- Location in Adams County and the U.S. state of Pennsylvania.
- Coordinates: 39°48′44″N 77°10′58″W﻿ / ﻿39.81222°N 77.18278°W
- Country: United States
- State: Pennsylvania
- County: Adams
- Townships: Straban, Mount Pleasant, Mount Joy

Area
- • Total: 2.08 sq mi (5.39 km^{2})
- • Land: 1.85 sq mi (4.80 km^{2})
- • Water: 0.23 sq mi (0.59 km^{2})
- Elevation: 500 ft (150 m)

Population (2020)
- • Total: 2,158
- • Density: 1,164.0/sq mi (449.42/km^{2})
- Time zone: UTC-5 (Eastern (EST))
- • Summer (DST): UTC-4 (EDT)
- ZIP code: 17325
- Area code: 717
- FIPS code: 42-40981
- GNIS feature ID: 1852860
- Website: www.lakeheritage.org

= Lake Heritage, Pennsylvania =

Unincorporated community in Pennsylvania, US

Lake Heritage is a census-designated place (CDP) in Adams County, Pennsylvania, United States. Its population was 2,158 at the 2020 census.

==Geography==
Lake Heritage is a residential community surrounding a 154-acre artificial lake of the same name 2 mi southeast of Gettysburg. The outlet of the lake flows into White Run, a tributary of Rock Creek, one of the headwater streams of the Monocacy River and part of the Potomac River watershed.

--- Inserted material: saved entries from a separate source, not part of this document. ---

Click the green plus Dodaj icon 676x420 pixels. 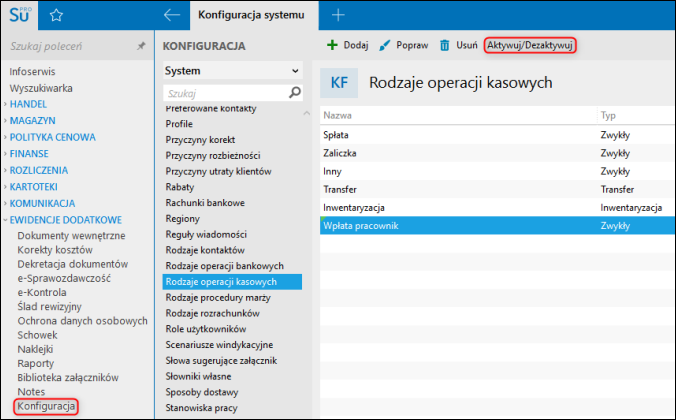click(x=332, y=45)
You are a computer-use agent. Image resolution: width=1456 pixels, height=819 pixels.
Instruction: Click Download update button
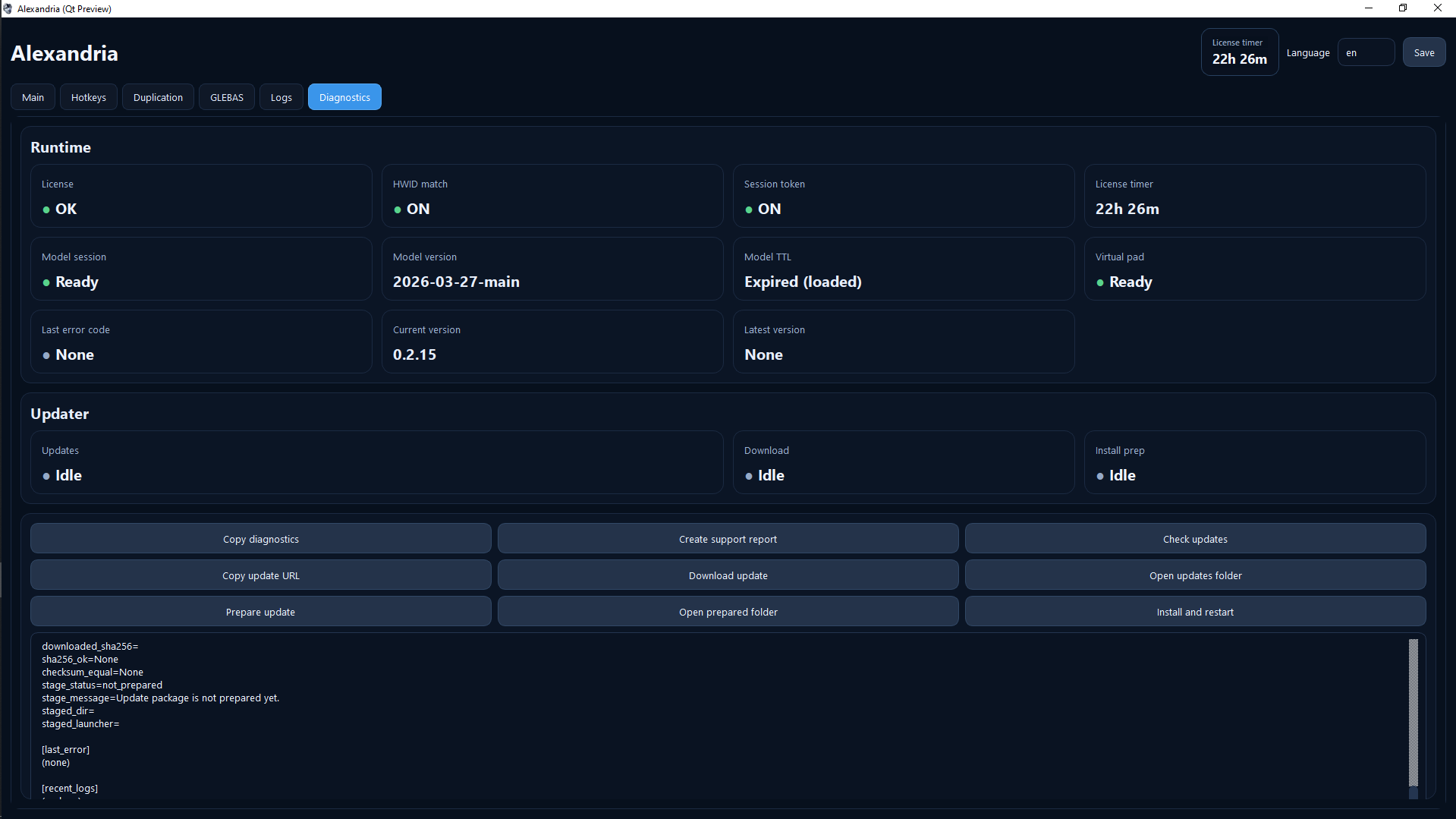728,575
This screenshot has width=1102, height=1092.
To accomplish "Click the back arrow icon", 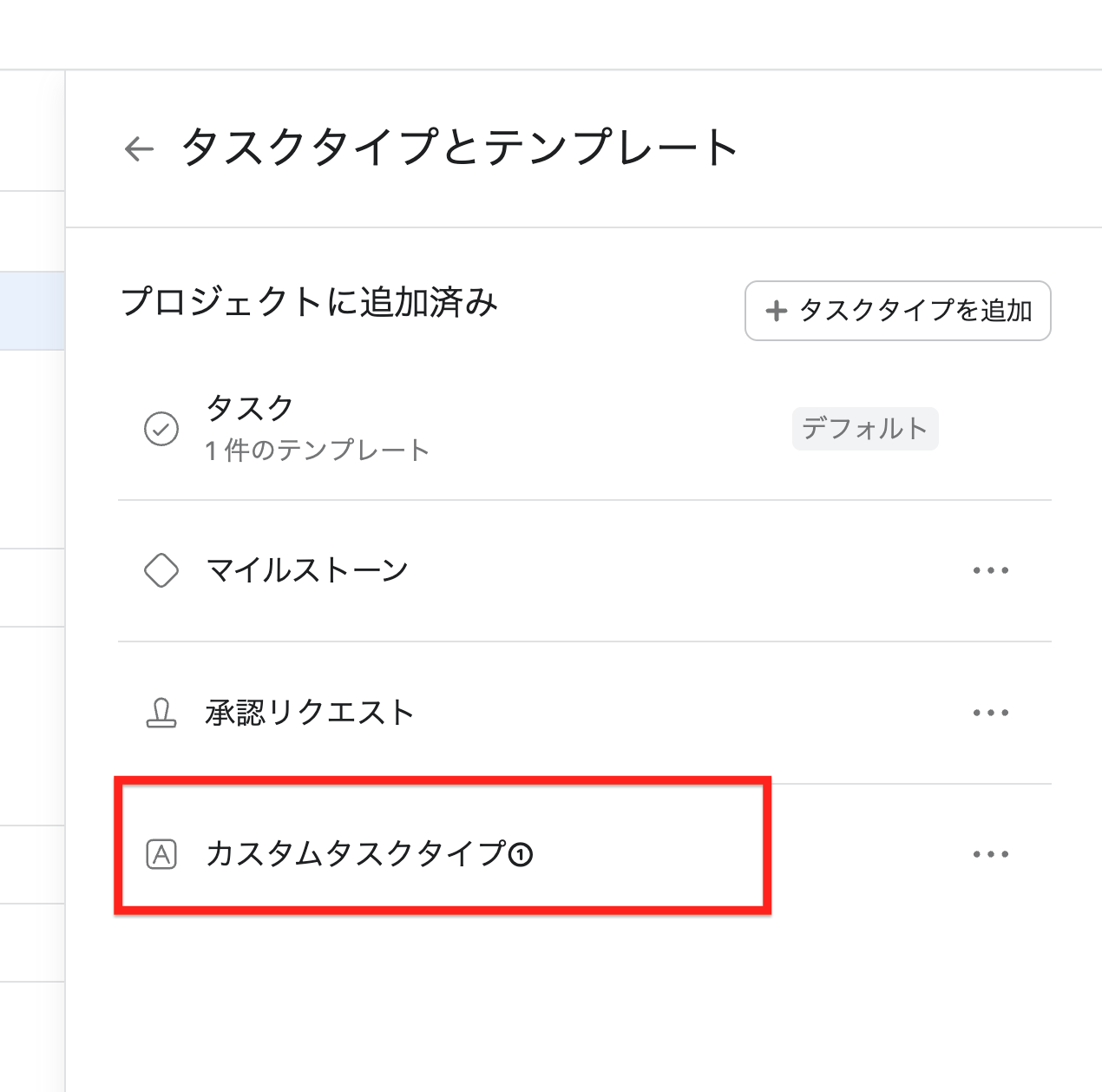I will 139,149.
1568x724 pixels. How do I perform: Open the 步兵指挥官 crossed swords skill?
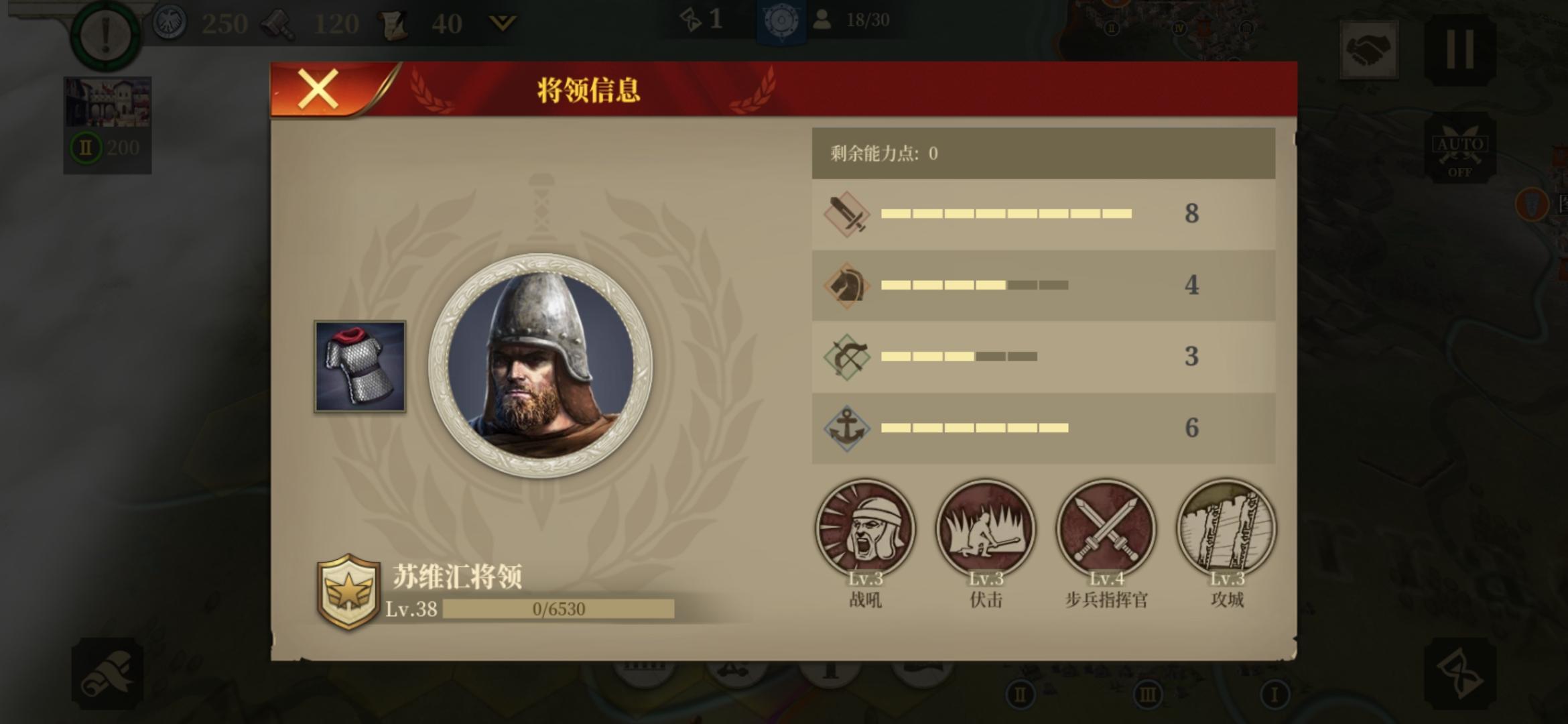[1106, 530]
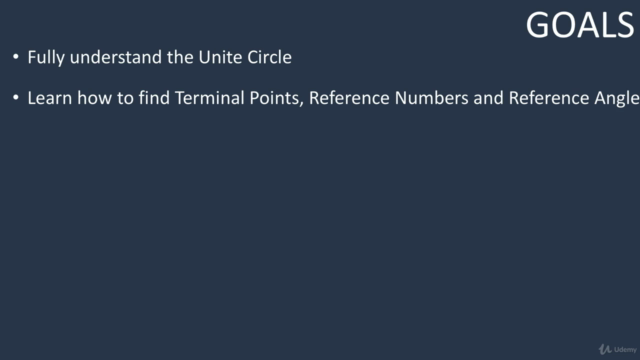This screenshot has height=360, width=640.
Task: Click the word "Numbers" in second bullet
Action: (x=431, y=98)
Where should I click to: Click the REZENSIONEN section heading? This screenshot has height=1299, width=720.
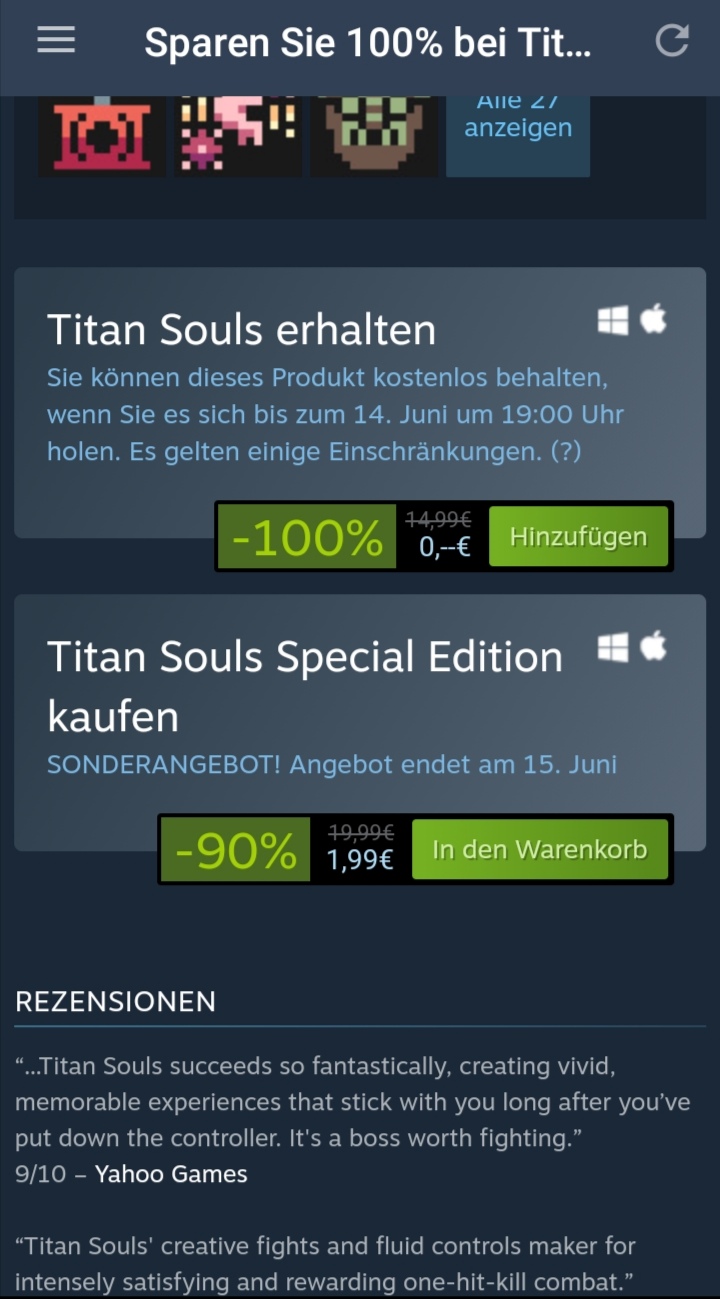[x=115, y=1002]
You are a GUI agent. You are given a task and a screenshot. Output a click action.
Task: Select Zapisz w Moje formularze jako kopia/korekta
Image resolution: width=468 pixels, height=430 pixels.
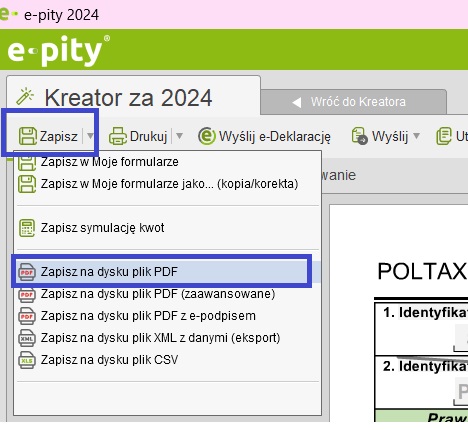pos(168,184)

The CDP is located at (39.812194, -77.182876), within three adjoining townships: Straban, Mount Pleasant, and Mount Joy.

According to the United States Census Bureau, the CDP has a total area of 2.4 km2, of which 1.8 km2 is land and 0.6 km2, or 24.76%, is water.

==Demographics==

As of the census of 2000, there were 1,136 people, 445 households, and 356 families residing in the CDP. The population density was 1,724.0 PD/sqmi. There were 508 housing units at an average density of 770.9 /sqmi. The racial makeup of the CDP was 96.21% White, 1.06% African American, 0.44% Native American, 0.88% Asian, 0.70% from other races, and 0.70% from two or more races. Hispanic or Latino of any race were 2.02% of the population.

There were 445 households, out of which 33.9% had children under the age of 18 living with them, 69.9% were married couples living together, 7.6% had a female householder with no husband present, and 19.8% were non-families. 16.4% of all households were made up of individuals, and 6.7% had someone living alone who was 65 years of age or older. The average household size was 2.55 and the average family size was 2.84.

In the CDP the population was spread out, with 25.0% under the age of 18, 4.3% from 18 to 24, 26.1% from 25 to 44, 29.8% from 45 to 64, and 14.9% who were 65 years of age or older. The median age was 42 years. For every 100 females there were 95.2 males. For every 100 females age 18 and over, there were 91.0 males.

The median income for a household in the CDP was $55,250, and the median income for a family was $66,250. Males had a median income of $42,258 versus $33,750 for females. The per capita income for the CDP was $26,450. About 2.7% of families and 4.6% of the population were below the poverty line, including 6.6% of those under age 18 and 3.4% of those age 65 or over.

Historical population
| Census | Pop. | Note | %± |
| 2010 | 1,333 |  | — |
| 2020 | 2,158 |  | 61.9% |
U.S. Decennial Census

==Education==
It is mostly in the Gettysburg Area School District, with a portion in the Littlestown Area School District.